Ils inspectèrent les murs en vain. À part le levier enfoncé dans le mur, rien ne dépassait.

« Je peux inspecter l’intérieur du mur, si tu veux, proposa-t-elle, mais je ne vais pas voir ni sentir grand-chose. À part le brûlé, peut-être.

— Non, non, je te l’interdis. Mais… quel crétin ! Il me suffit de remonter à la construction de ce passage, et je retrouverai les traces de ceux qui ont mis en place le mécanisme ! En les suivant, je saurai comment il fonctionne.

— Les traces ne s’effacent pas, avec le temps ?

— Pas exactement, expliqua Rigg. Elles perdent de leur éclat en quelque sorte, deviennent plus distantes, sans que ce soit de la distance à proprement parler… Une fois quelque part, elles y restent. Bon, laisse-moi me concentrer, maintenant. »

Il lui fallut cinq minutes pour remonter à la bonne époque. Un autre bâtiment se tenait là. Cette aile de la maison de Flacommo, nota Rigg tout en luttant pour repérer les traces, avait d’ailleurs été simplement accolée à l’ancienne bâtisse, pour que ses habitants puissent agir dans le plus grand secret.

Rigg tomba enfin sur ce qu’il cherchait. « Le mécanisme déclencheur se trouve dans le plafond du couloir, annonça-t-il. Trop haut pour nous, même en sautant. Il faudrait un balai, une épée ou… quelque chose avec un manche… il y a deux boutons, un à chaque angle de la cloison. Il faut peut-être les enfoncer en même temps. À moins qu’un ne serve à ouvrir et l’autre à fermer.

— Retournons vérifier de l’autre côté », suggéra Param.

Rigg agrippa le levier.

« Attends, cria-t-elle. Et s’il y avait quelqu’un derrière ?

— Je le sentirais, la rassura Rigg. Il n’y a personne.

— On ne pourra plus se parler, une fois dehors.

— Mais on pourra demain. Et les jours suivants.

— Rigg, dit-elle en le prenant dans ses bras, chaque jour à t’attendre m’a rajeunie, tu sais.

— Rajeunie ?

— Lorsque je fonce, mon temps s’arrête. Plus j’accélère et plus le temps accélère au-dehors. Les journées du monde extérieur ne représentent que quelques minutes pour moi.

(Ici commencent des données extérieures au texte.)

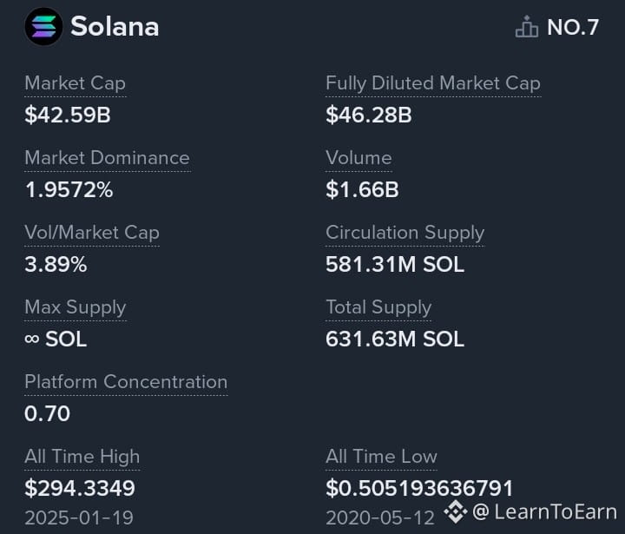Select the 581.31M SOL circulation value

coord(395,265)
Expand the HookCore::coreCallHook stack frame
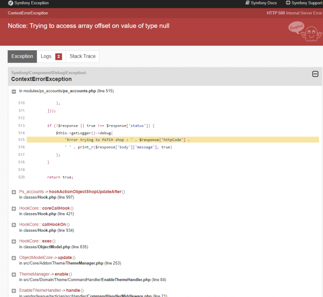Image resolution: width=323 pixels, height=297 pixels. (13, 208)
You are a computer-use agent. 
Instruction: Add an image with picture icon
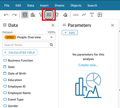100,15
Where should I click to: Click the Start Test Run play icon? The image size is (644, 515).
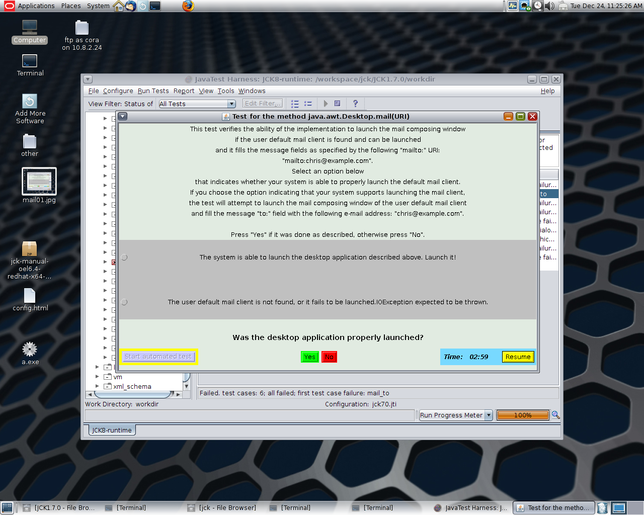tap(326, 104)
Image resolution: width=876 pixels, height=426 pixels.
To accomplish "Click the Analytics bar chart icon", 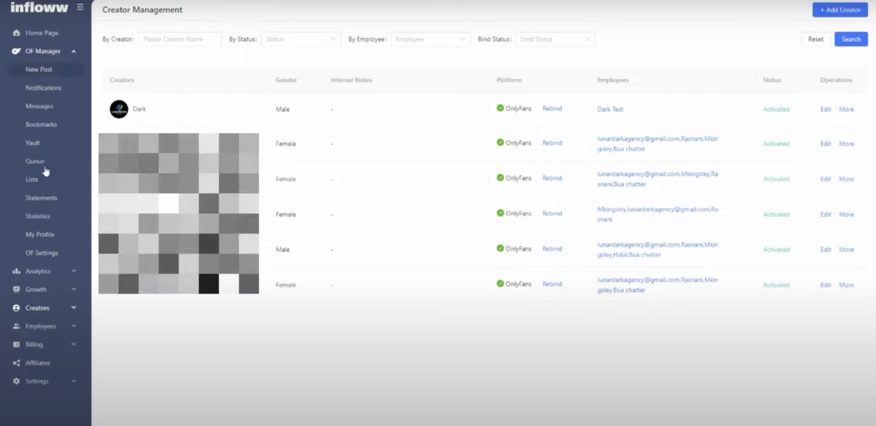I will coord(16,271).
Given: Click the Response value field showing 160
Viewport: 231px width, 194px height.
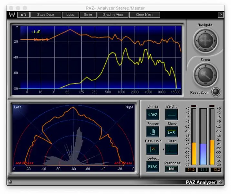Looking at the screenshot, I should [x=172, y=168].
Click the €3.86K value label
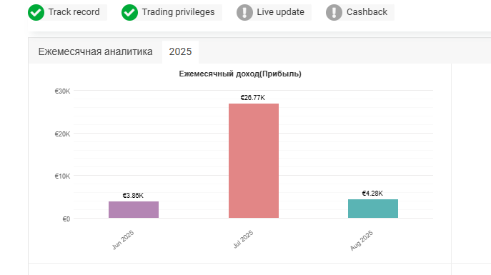491x275 pixels. pyautogui.click(x=133, y=196)
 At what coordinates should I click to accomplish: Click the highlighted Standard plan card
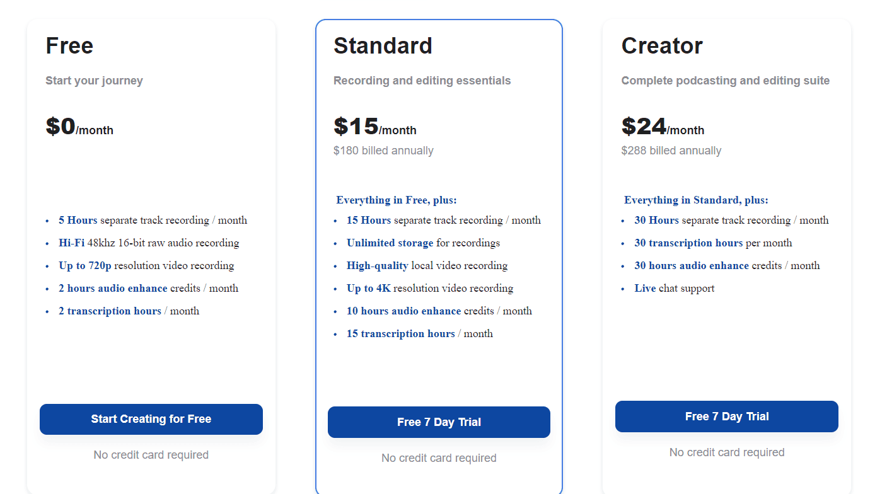[439, 252]
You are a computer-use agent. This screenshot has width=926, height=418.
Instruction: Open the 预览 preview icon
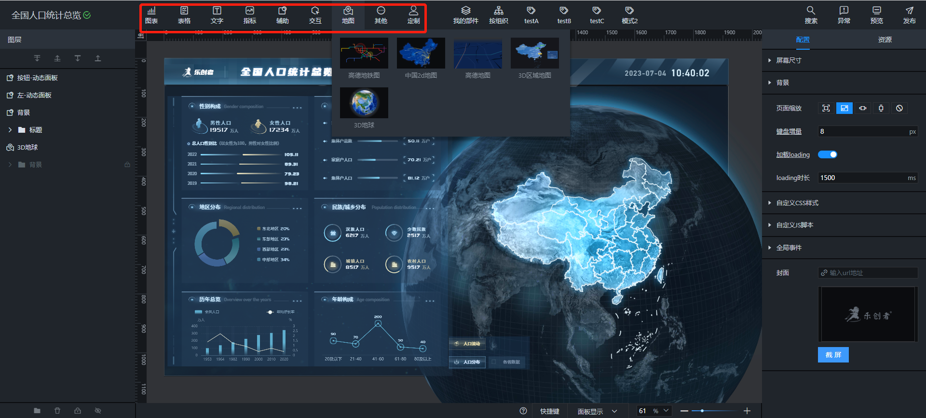(876, 15)
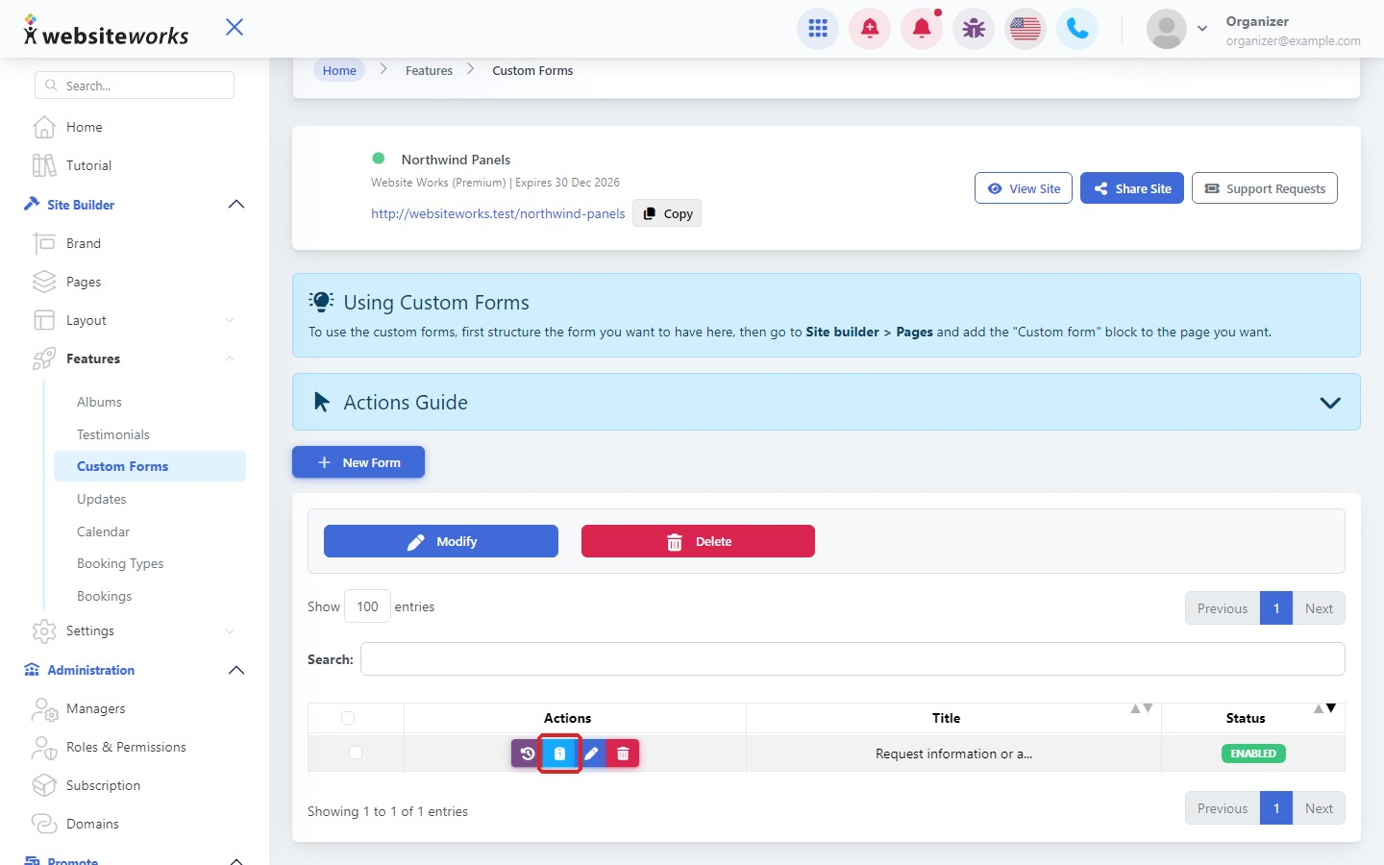Check the row checkbox for Request information form
Image resolution: width=1384 pixels, height=865 pixels.
(x=356, y=753)
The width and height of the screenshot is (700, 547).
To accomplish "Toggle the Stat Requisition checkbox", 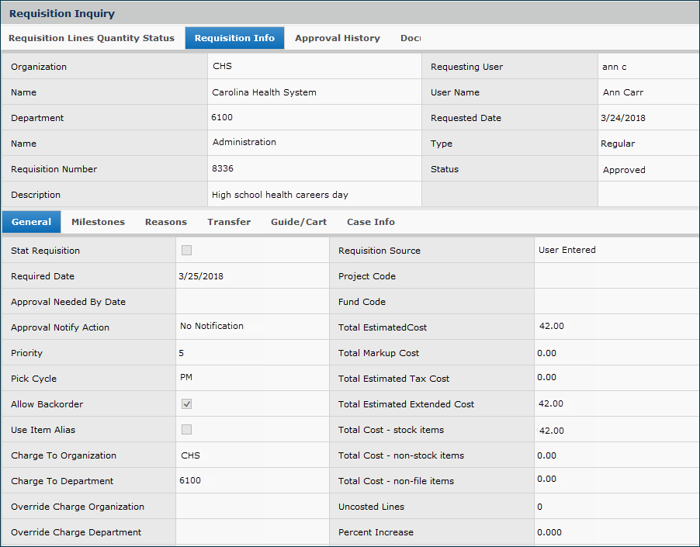I will pyautogui.click(x=186, y=250).
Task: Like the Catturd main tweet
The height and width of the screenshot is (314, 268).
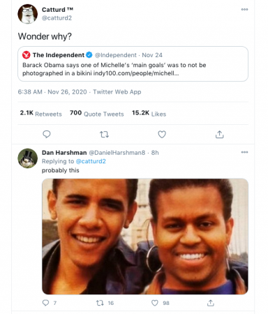Action: coord(162,135)
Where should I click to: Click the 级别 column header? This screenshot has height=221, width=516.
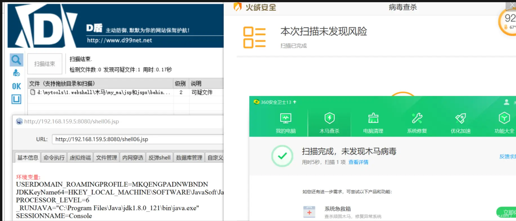click(x=180, y=84)
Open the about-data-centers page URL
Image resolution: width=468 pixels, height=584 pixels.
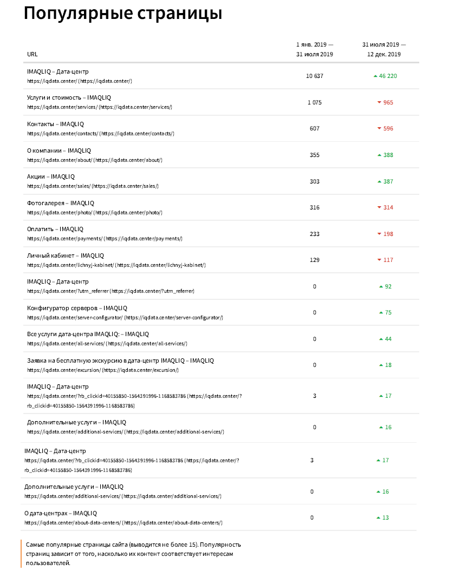(124, 523)
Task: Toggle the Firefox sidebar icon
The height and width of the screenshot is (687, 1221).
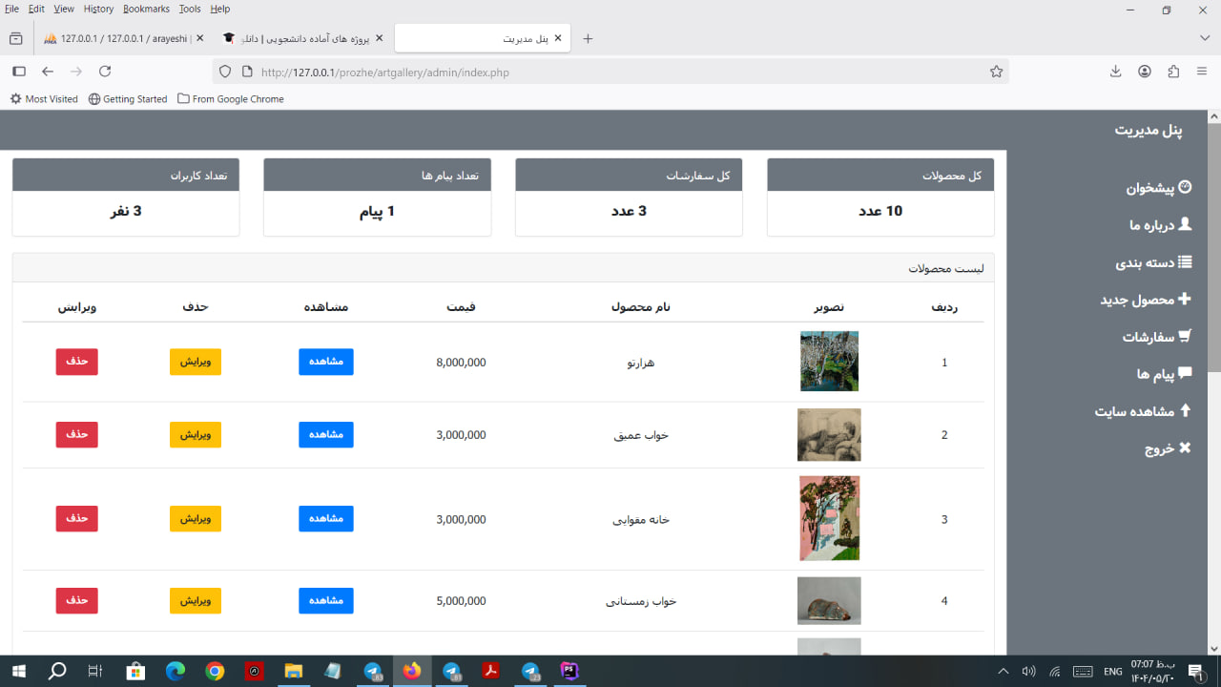Action: 18,72
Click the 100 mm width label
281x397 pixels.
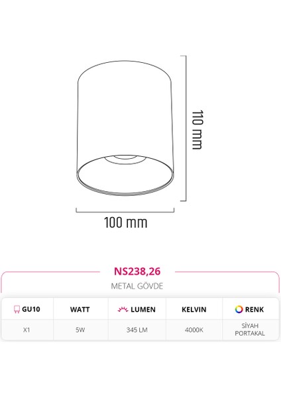click(126, 222)
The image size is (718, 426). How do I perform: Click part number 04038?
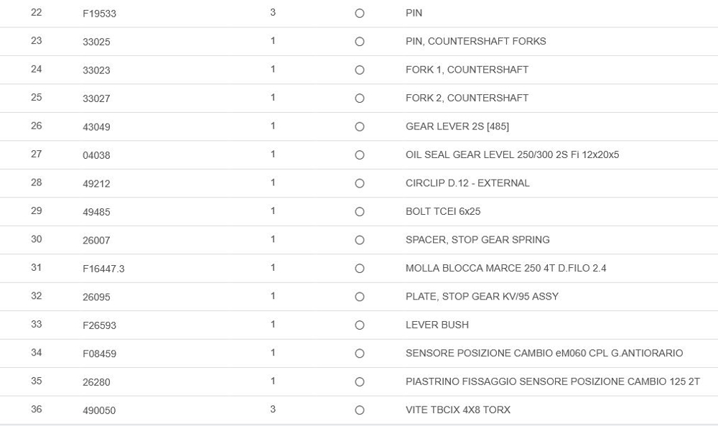(96, 155)
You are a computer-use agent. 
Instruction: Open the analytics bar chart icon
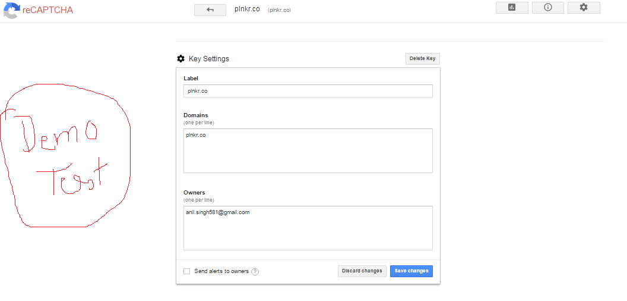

— Comment sais-tu combien de temps s’est écoulé pour toi ? l’interrogea Rigg. Comment mesures-tu la durée lorsque tu fonces ?

— Disons que j’ai ma propre méthode de calcul. Je connais le nombre de jours écoulés à l’extérieur et dans mon monde, je compte en mois. Tu comprends ? Depuis le début de ma retraite, deux mois se sont écoulés, mais les autres ont vécu plus d’un an. J’ai seize ans pour eux, mais mon corps en a vécu quinze à peine. À ce rythme-là, je vais vivre éternellement – si on peut appeler ça vivre. »

Elle pleurait. Pas comme une enfant, le visage tordu et pleurnichant, mais comme une vraie femme, les épaules soulevées en silence. « Param, nous allons te sortir d’ici, la consola Rigg en la serrant contre lui.

— Quitter cette maison ne suffira pas. Ils vont nous pourchasser dans la ville, dans la bibliothèque, partout où nous irons.

— Umbo et Miche seront là, poursuivit Rigg. Il faut y croire. Tu retrouveras ta vie d’avant. Et moi la mienne.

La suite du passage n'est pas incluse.